Jan 252017
 
2.5 reels

Ordinary citizens are murdering their neighbors, believing them to be demons. and The Justice League can’t find a cause. Batman (Jason O’Mara) teams up with the esoteric mage and anti-hero John Constantine (Matt Ryan), the magician Zatanna (Camilla Luddington), the ghost Deadman (Nicholas Turturro), and the possessed knight Jason Blood (Ray Chase) to unravel the mystery.

The good and the bad of Justice League Dark are the same as that of the DC New 52 comics it is based upon. John Constantine is the draw and the guy that holds it all together. Over time he can get to be a bit of a drag and he is hard to cheer for, but his flawed personality and magic tricks can be a lot of fun. Zatanna is a more traditional hero, but an engaging one and she works well with Constantine. Their seedy world of demons and deals is a nice change of pace from “the men in tights.” Both deserve their own comics and films (and have had their own comics, and in the case of Constantine, a film and a TV series), and both are even better when they can play off each other.

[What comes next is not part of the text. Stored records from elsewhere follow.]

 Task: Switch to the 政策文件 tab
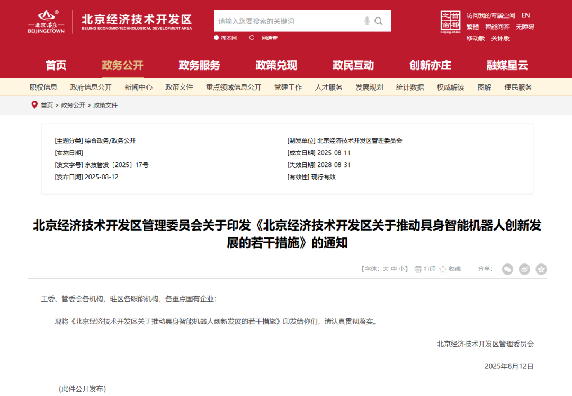pos(178,87)
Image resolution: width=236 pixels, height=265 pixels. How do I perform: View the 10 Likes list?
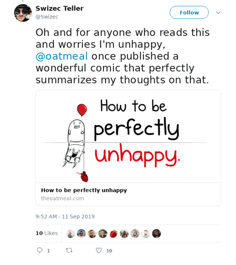[x=46, y=233]
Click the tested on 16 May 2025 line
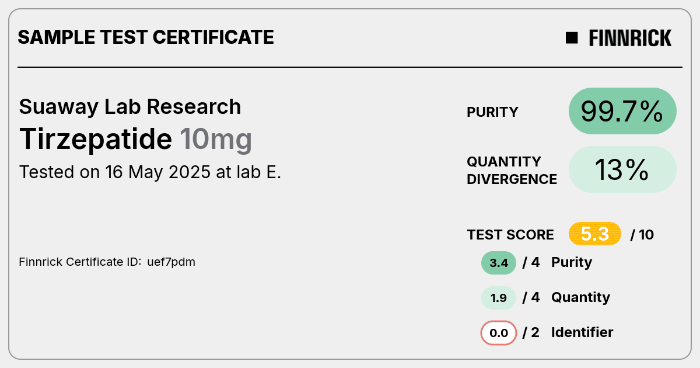The image size is (700, 368). 151,172
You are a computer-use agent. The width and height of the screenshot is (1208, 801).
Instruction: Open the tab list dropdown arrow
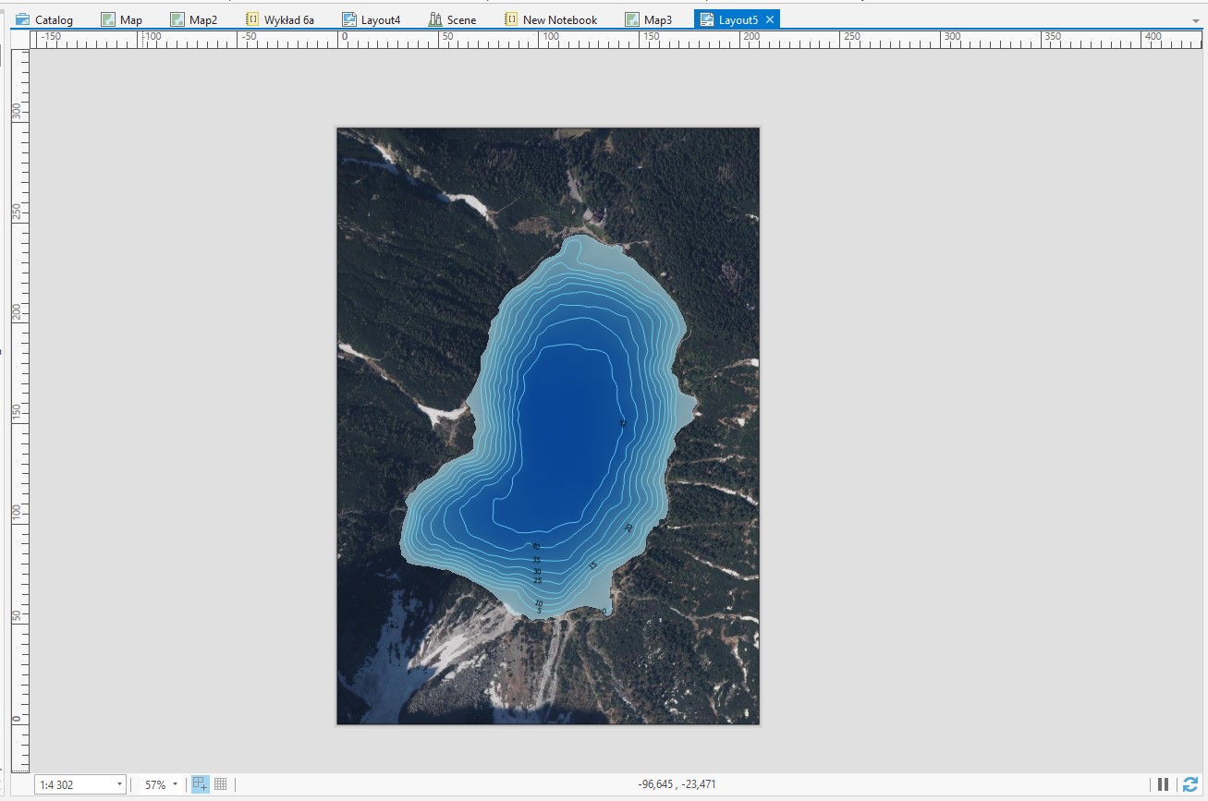click(1195, 20)
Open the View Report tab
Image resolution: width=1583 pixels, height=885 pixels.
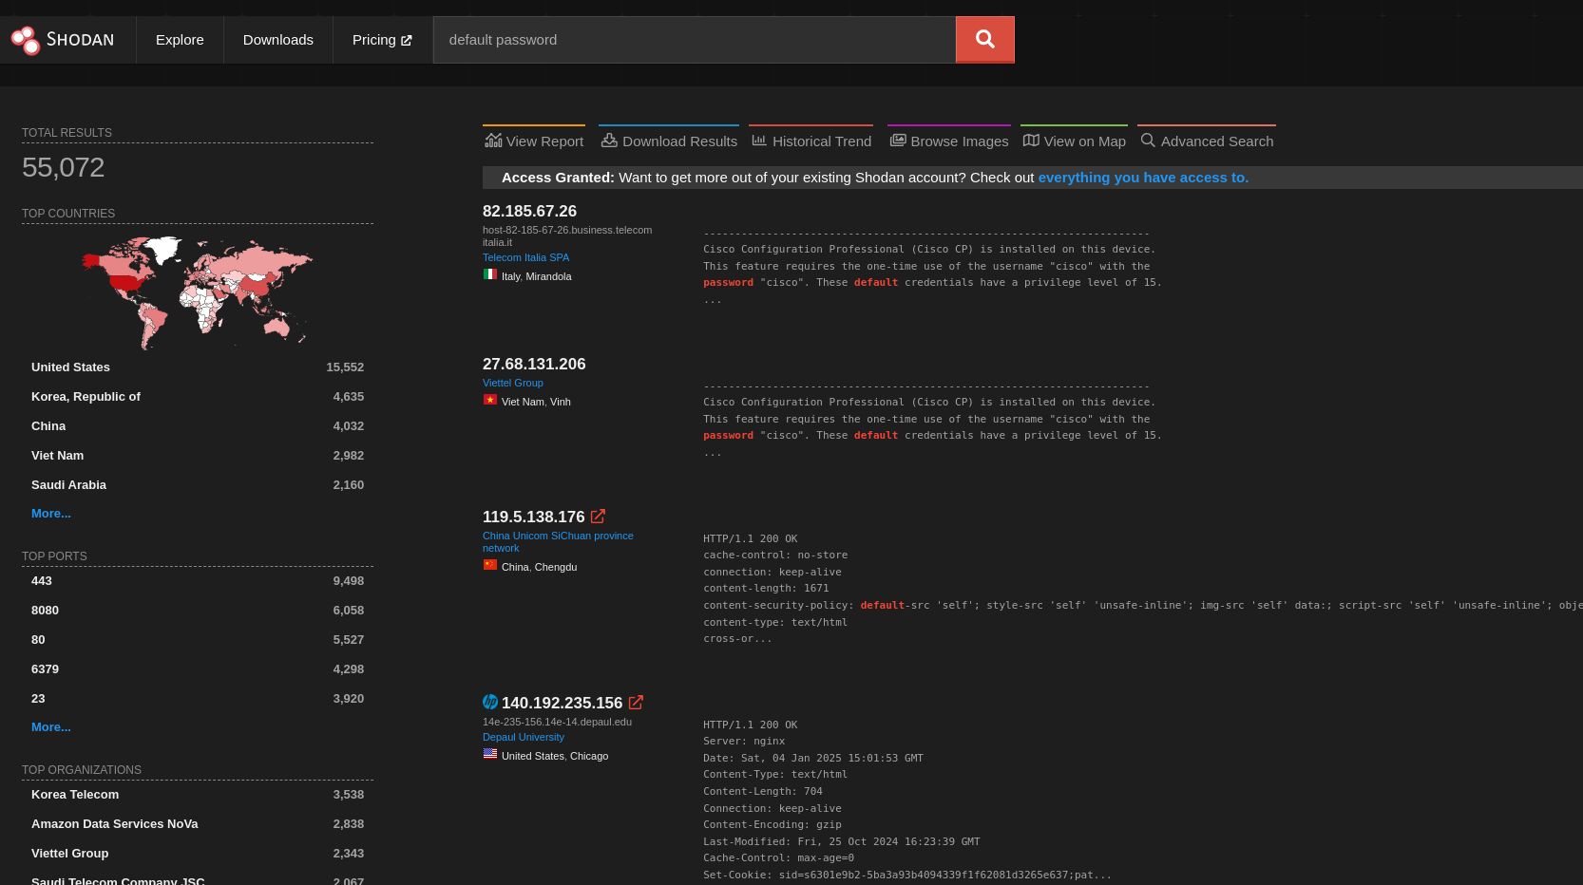coord(534,141)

But two things held the comics back and equally pull down this production. Firstly, the characters don’t fit together. Constantine and Zatanna live in that dark world of spells. But Deadman is an old time joke character, who belongs in Sunday comic strips. The fact that he wears tights just drives home the point. Jason Blood is perfect for your next high fantasy role playing game. Sure, knights and dragons are magical, but it is a different kind of magic. I wouldn’t drop Doctor Strange into the middle of The Lord of the Rings, or vise-verse, but that’s what we have here. Swamp Thing fits no better (yes, he’s pulled in for a long cameo), and the magic house AI feels like it was yanked straight out of the science fiction television show Andromeda. Batman is only in the movie because DC can’t sell anything without Batman. He’s amusing here and there, but his normal role is taken by Constantine, which leaves him to stand around and doubt magic. The pieces just don’t fit together. This becomes more evident when we get to a big super-hero type fight scene. Constantine should be doing gritty, nasty little spells, not tossing power bolts.

The second is a problem that plagues many fantasy films: we have no idea what anyone can do or how powerful anything is. There are no rules. When any of the team is in trouble, they just pull more magic and win. We have no way of knowing if any situation is dangerous. It’s all just flashing lights.

The story is a mystery that is tied up a little too easily, but this is a 76 minute film, so it could only get so complicated. There’s a few more origin stories than I’d have liked, but they were stuck with that, or leave the characters as unknowns except to comic readers. There’s also an excrement demon, straight out of Kevin Smith’s Dogma. I’d have thought DC had enough monsters in their comics to make swiping one unnecessary.

The R-rating is undeserved, both from the ratings board (who go a bit nuts with cartoons, wanting to warn parents of even the slightest nudge past teddy bears) and from DC who wanted it. All it amounts to is one use of “shit,” a few “bastards” and a purple magical entity that teases a curvy female bottom. These are barely worth a PG-13 and all could have been scaled back without harm to the picture, and should have been as the swearing stands out.

Justice League Dark is one of the better films DC has produced in the last few years. That’s not a ringing endorsement, but an indication of the mess that is DC. Suicide Squad was fair and both Batman v Superman and Man of Steel were as bad as Superhero movies get. Their animated films had been their strength, but the weak Son of Batman trilogy and the misguided Killing Joke have shredded that reputation. JL Dark isn’t bad, and for DC right now, that’s a win.